* _Supplied entries_
-------------------------
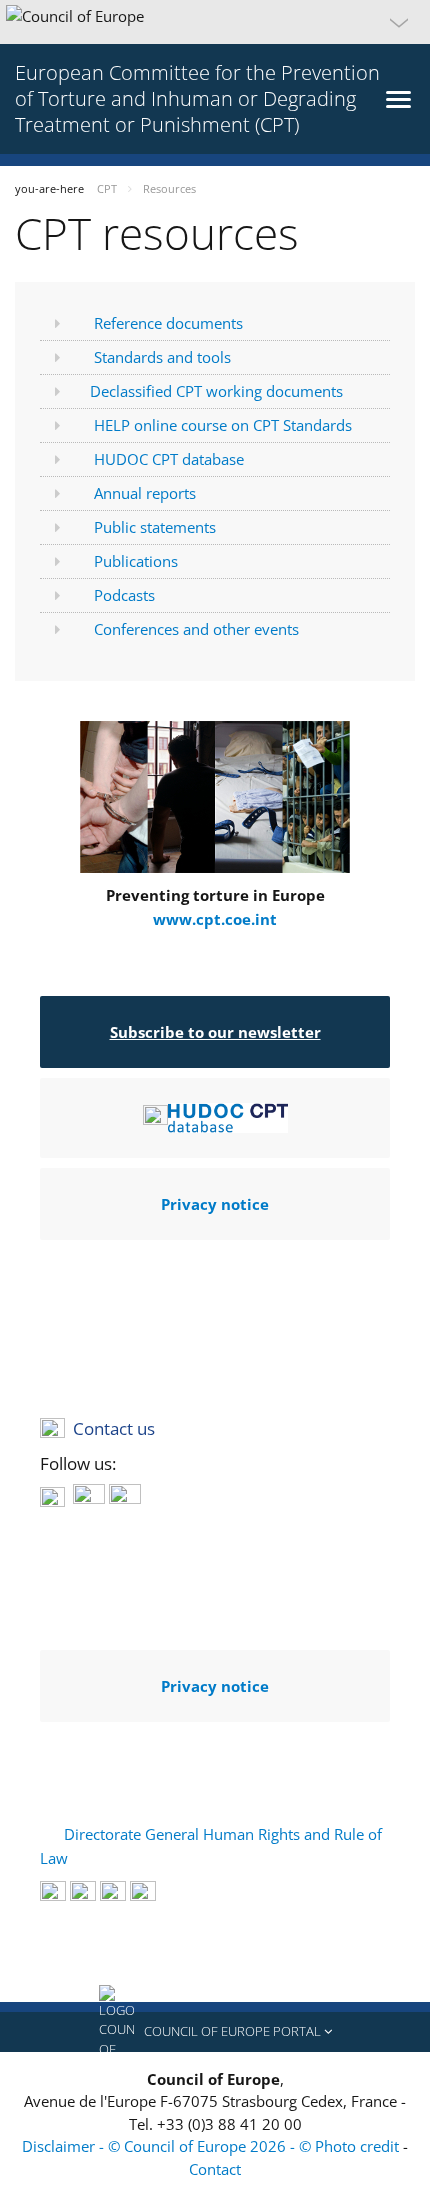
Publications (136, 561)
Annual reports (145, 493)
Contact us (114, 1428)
-------------------------
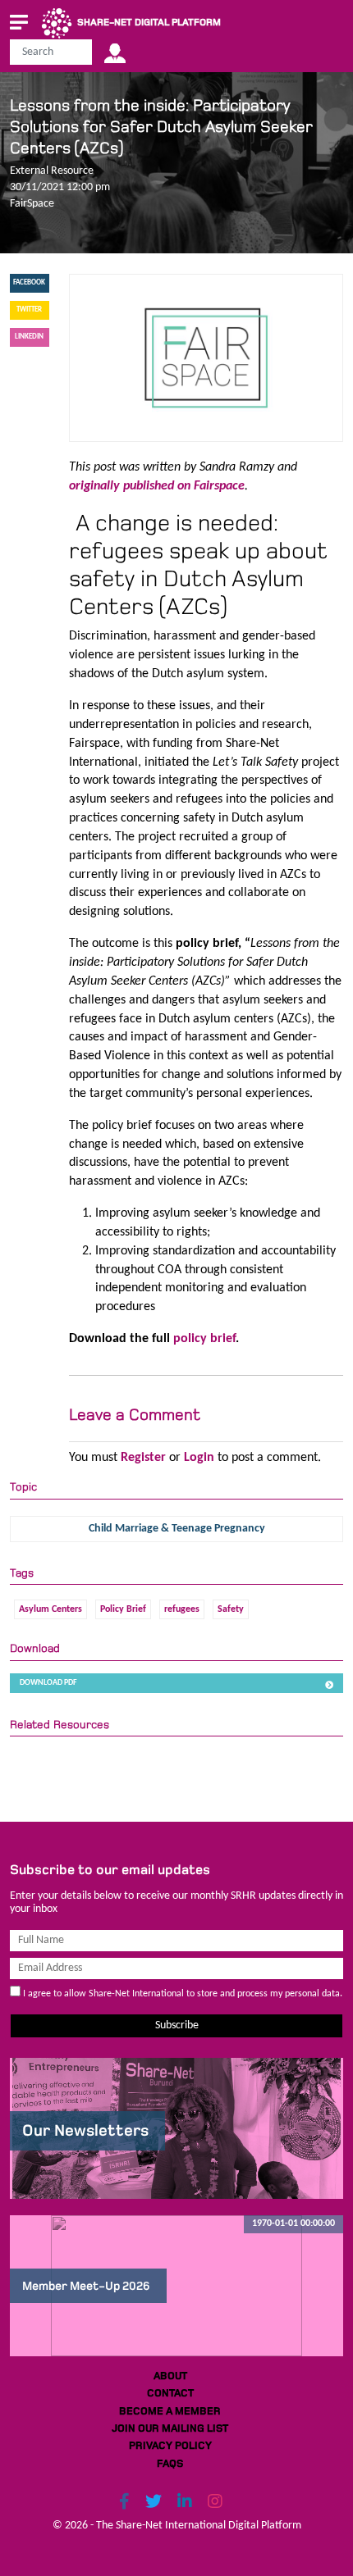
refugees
-------------------------
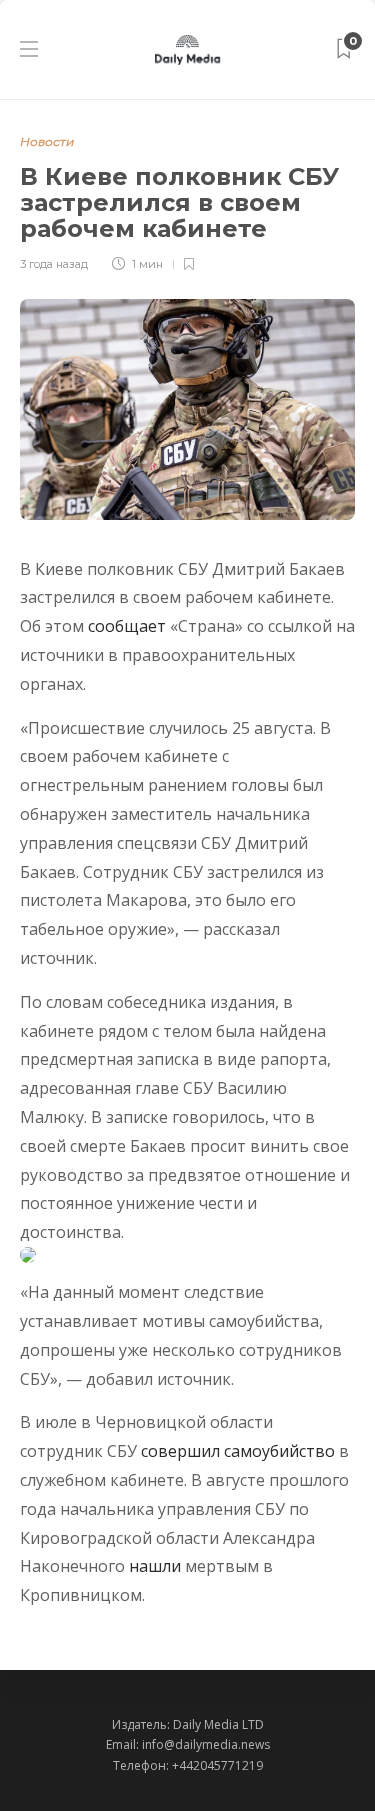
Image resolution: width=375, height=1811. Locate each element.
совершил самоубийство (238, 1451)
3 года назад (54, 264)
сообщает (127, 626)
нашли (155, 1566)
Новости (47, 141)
-------------------------
In the entries above, find the line holding "Image resolution: width=375, height=1811." and the line holding "Новости (47, 141)", then retype exactly those two lines and every line between them, and nothing else.

* _Result of the task_
Image resolution: width=375, height=1811. Locate each element.
совершил самоубийство (238, 1451)
3 года назад (54, 264)
сообщает (127, 626)
нашли (155, 1566)
Новости (47, 141)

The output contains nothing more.